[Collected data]
* * * * * * * * *

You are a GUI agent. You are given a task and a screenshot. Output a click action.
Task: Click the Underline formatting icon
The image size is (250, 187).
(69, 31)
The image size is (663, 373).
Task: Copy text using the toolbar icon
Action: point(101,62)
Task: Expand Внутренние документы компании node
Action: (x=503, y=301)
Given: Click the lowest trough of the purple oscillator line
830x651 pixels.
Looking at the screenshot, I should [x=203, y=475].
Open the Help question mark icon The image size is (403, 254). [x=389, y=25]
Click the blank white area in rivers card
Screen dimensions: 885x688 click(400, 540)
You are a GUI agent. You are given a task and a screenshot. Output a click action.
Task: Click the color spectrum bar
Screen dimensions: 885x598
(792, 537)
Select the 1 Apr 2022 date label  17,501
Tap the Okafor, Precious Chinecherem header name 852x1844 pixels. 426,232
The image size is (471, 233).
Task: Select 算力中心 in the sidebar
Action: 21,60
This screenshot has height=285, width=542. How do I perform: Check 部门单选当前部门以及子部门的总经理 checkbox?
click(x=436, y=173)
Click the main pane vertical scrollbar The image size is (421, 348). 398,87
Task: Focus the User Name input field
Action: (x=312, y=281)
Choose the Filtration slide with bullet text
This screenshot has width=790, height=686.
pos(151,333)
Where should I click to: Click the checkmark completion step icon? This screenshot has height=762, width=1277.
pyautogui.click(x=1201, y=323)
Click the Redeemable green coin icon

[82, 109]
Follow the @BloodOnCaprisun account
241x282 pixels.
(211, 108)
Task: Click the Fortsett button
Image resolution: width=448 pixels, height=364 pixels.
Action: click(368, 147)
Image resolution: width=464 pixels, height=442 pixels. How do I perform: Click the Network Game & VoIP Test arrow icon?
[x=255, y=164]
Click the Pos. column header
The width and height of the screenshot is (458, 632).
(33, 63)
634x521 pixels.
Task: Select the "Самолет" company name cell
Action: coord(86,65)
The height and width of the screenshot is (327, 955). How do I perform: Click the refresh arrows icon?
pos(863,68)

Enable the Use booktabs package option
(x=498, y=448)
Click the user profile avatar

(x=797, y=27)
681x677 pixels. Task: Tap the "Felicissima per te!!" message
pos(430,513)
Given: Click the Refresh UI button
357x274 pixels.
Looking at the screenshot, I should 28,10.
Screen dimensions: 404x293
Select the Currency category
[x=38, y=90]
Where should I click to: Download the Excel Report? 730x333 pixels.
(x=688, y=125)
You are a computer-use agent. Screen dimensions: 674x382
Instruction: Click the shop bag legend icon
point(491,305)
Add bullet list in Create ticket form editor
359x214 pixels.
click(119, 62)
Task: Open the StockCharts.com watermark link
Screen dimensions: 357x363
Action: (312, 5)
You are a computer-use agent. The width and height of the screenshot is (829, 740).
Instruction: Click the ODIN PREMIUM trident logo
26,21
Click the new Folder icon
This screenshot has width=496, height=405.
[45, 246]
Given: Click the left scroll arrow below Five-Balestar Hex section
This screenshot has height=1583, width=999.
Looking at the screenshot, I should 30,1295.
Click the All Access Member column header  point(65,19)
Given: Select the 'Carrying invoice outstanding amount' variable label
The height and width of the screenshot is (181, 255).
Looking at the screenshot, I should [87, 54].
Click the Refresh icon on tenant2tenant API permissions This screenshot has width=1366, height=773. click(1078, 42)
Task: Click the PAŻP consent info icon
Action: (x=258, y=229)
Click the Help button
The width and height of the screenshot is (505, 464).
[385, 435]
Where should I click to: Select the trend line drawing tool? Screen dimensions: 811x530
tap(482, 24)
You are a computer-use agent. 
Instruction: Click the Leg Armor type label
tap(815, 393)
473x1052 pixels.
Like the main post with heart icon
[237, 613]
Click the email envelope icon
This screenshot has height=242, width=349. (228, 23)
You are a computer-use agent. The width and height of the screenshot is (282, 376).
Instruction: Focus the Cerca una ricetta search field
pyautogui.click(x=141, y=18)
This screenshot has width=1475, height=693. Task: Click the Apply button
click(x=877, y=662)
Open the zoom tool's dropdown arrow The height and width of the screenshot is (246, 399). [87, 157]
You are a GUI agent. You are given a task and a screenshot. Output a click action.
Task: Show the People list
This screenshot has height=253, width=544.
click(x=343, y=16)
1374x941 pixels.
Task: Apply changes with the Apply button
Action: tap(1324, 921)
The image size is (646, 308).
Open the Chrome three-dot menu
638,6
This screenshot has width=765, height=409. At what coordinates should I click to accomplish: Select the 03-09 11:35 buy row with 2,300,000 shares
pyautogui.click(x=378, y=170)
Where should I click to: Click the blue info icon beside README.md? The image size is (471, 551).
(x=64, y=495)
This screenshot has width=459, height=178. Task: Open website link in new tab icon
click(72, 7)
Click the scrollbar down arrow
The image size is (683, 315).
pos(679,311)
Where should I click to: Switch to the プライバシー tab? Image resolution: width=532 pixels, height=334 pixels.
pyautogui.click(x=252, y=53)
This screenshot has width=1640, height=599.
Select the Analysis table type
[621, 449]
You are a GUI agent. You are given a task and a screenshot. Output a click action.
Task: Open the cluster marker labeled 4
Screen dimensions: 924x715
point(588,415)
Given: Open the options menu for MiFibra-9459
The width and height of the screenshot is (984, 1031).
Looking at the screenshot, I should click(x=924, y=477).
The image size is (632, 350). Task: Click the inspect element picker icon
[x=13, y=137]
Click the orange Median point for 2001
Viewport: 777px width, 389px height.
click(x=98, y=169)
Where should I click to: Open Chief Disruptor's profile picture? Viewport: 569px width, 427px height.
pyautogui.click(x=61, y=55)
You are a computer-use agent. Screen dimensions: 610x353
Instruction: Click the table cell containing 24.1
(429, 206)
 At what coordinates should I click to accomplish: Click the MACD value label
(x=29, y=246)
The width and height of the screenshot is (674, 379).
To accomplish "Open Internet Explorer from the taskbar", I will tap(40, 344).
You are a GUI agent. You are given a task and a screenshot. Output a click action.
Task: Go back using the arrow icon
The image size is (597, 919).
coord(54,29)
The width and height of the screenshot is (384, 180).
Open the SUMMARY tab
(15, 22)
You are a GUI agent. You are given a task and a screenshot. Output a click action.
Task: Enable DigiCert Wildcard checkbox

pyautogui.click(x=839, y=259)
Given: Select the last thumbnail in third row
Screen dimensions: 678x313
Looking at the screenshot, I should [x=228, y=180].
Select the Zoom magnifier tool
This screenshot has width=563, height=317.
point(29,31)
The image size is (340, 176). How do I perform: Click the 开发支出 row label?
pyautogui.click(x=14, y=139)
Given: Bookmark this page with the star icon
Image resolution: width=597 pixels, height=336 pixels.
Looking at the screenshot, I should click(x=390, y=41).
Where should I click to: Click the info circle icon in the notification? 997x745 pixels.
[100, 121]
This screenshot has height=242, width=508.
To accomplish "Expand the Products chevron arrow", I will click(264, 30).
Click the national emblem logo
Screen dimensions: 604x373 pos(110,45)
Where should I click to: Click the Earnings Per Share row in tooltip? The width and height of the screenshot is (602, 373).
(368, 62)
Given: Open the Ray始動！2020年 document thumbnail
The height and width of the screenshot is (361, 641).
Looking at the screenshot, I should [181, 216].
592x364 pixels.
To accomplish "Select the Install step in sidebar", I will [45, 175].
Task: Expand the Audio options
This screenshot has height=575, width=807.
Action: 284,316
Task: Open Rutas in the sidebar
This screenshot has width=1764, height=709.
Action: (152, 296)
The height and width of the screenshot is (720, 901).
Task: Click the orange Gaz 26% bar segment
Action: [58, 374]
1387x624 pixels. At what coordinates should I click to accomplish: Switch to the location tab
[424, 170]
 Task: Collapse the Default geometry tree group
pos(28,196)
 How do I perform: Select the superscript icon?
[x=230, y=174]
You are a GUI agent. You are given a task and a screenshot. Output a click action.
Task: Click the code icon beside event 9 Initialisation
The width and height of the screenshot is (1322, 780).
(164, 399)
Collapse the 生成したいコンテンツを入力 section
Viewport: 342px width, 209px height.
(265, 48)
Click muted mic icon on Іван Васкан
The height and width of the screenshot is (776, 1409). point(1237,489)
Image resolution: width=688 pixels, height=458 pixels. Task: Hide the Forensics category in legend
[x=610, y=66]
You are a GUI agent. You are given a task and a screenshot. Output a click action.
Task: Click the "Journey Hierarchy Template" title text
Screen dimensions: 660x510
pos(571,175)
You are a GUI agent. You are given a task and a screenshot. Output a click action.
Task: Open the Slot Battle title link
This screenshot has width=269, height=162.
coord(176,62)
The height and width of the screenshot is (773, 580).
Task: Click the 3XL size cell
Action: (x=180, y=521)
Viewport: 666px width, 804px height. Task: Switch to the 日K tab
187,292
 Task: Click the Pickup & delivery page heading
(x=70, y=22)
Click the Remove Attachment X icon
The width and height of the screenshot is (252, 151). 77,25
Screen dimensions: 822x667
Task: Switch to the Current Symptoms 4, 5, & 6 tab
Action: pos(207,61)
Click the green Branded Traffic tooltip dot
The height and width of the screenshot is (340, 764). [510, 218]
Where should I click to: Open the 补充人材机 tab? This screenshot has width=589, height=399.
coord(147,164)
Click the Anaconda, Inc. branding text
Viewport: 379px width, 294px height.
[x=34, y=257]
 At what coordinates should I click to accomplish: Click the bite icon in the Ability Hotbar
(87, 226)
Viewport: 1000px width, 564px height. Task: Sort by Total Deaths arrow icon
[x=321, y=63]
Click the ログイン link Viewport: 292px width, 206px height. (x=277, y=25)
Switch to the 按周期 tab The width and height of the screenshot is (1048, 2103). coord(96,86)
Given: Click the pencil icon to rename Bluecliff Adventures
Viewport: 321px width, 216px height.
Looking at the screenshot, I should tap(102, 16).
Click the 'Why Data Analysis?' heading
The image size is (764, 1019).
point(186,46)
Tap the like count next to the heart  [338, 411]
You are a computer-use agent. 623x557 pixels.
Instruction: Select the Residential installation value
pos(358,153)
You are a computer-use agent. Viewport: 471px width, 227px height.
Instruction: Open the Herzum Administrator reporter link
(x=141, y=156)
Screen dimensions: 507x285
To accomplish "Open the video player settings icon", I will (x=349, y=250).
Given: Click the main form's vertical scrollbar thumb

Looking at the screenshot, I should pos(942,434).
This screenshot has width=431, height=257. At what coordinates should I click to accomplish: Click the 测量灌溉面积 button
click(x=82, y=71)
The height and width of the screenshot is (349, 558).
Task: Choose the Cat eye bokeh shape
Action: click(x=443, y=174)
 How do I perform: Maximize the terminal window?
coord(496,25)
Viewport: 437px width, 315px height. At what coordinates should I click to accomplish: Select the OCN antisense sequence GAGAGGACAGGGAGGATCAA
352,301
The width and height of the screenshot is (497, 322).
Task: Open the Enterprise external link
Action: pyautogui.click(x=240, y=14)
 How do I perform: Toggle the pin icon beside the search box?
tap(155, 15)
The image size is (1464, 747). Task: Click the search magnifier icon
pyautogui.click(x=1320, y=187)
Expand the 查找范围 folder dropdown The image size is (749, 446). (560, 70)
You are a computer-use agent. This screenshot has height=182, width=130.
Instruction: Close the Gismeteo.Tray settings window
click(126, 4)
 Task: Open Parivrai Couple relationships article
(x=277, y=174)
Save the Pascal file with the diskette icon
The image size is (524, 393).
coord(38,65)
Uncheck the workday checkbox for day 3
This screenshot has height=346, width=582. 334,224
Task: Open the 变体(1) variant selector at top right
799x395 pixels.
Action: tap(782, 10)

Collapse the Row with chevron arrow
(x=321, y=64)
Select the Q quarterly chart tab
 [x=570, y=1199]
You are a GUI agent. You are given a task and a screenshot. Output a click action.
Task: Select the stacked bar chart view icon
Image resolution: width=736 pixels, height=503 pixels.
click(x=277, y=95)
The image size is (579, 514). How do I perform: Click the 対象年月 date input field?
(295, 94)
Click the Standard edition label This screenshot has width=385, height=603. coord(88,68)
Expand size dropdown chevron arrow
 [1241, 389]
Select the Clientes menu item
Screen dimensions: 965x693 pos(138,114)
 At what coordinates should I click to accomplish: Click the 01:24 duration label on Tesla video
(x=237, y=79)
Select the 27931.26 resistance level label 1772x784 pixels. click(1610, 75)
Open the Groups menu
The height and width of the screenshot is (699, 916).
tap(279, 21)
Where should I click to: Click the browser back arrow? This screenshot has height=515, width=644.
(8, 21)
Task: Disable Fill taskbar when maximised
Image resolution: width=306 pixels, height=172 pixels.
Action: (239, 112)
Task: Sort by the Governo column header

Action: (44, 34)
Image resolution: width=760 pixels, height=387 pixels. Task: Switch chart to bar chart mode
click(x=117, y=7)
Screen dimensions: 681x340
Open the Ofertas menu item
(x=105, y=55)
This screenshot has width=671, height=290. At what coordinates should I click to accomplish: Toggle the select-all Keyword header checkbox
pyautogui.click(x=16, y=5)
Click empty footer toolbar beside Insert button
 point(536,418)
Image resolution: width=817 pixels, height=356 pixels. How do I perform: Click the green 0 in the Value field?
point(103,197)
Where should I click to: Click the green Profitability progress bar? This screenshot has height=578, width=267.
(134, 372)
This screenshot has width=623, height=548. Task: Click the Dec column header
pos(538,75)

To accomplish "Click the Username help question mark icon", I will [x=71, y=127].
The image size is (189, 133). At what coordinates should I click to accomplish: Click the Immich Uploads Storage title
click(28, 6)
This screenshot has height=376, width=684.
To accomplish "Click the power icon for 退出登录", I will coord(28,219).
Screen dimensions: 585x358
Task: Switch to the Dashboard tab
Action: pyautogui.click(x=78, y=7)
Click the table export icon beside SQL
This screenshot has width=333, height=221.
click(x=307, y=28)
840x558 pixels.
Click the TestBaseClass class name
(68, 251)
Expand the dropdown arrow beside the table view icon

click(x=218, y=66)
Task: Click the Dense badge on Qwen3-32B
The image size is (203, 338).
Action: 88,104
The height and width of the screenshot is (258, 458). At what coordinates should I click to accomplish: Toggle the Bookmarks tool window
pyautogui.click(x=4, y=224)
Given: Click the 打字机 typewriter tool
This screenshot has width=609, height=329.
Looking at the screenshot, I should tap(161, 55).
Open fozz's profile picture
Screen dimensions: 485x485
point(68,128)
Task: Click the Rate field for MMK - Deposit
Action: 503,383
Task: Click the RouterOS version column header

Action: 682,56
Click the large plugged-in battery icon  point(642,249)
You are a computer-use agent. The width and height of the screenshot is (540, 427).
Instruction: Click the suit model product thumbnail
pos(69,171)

* * * * * * * * *

● TASK TO CARRY OUT: Return each line of the entries that holds the string "question".

● RESPONSE AREA:
Open the Help question mark icon The image size is (403, 254). [x=389, y=25]
To accomplish "Click the Username help question mark icon", I will [x=71, y=127].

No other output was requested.